Pasca kekalahan Ahok, Pilkada DKI 2017 meninggalkan image tidak menguntungkan terhadap kepemimpinan Jokowi dan PDIP selaku partai penguasa. Di samping sentimen keagamaan yang memuncak melalui demonstrasi 212, PDIP tampak gagal menunjukkan eksistensinya sebagai partai wong cilik. Sontak, kekalahan PDIP di dua provinsi DKI Jakarta dan Banten menyurutkan langkah partai berlambang kepala banteng itu untuk menguasai Pulau Jawa. Fakta tersebut menyulitkan Jokowi dan PDIP guna mengembalikan kepercayaan masyarakat di kandangnya sendiri jelang Pileg dan Pilpres 2019.

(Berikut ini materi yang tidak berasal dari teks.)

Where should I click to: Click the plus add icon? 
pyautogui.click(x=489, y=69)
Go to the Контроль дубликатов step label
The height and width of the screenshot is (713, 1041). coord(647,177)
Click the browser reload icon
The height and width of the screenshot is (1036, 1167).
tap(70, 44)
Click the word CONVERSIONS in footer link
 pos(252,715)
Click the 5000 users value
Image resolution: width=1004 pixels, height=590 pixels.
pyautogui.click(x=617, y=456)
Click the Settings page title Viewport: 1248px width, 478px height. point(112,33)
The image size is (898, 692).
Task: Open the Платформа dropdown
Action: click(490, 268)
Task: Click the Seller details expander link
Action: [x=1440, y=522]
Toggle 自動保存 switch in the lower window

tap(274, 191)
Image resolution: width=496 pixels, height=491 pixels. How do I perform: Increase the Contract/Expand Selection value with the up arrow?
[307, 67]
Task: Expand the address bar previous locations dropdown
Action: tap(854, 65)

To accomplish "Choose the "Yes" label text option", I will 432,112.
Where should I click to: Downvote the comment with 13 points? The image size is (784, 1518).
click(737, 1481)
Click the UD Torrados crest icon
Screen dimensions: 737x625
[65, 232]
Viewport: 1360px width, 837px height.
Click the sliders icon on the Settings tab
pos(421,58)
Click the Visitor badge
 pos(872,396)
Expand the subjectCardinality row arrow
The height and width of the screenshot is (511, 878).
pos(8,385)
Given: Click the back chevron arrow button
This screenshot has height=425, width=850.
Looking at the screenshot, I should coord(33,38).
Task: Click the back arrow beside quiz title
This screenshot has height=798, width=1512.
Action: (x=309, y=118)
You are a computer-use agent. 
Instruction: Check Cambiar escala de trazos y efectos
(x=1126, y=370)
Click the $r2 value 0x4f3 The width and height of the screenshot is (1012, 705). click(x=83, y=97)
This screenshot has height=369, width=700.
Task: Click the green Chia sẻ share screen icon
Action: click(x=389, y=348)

Lagipula, tidak ada urgensi pemindahan ibu kota. Isu pemindahan ke luar Jawa dapat menuai sentimen non-Jawa yang terpupuk akibat pembangunan sentralistik pada masa Soeharto. Tapi, alasan pemerataan pembangunan menjadi tidak logis (absurd) untuk memindahkan ibu kota. Jika pemerintah pusat menggunakan argumentasi tersebut, keraguan akan pembangunan yang berkeadilan tidak seta-merta terbantahkan. Pemerataan pembangunan tidak tergantung pada kedudukan geografis suatu ibu kota, melainkan tercermin dari kebijakan yang mentransformasikan keadilan sosial. Perspektif sejarah, sosial budaya, ekonomi, dan pertahanan keamanan juga merupakan aspek-aspek fundamental yang mesti dipertimbangkan dalam rangka penentuan lokasi ibu kota negara.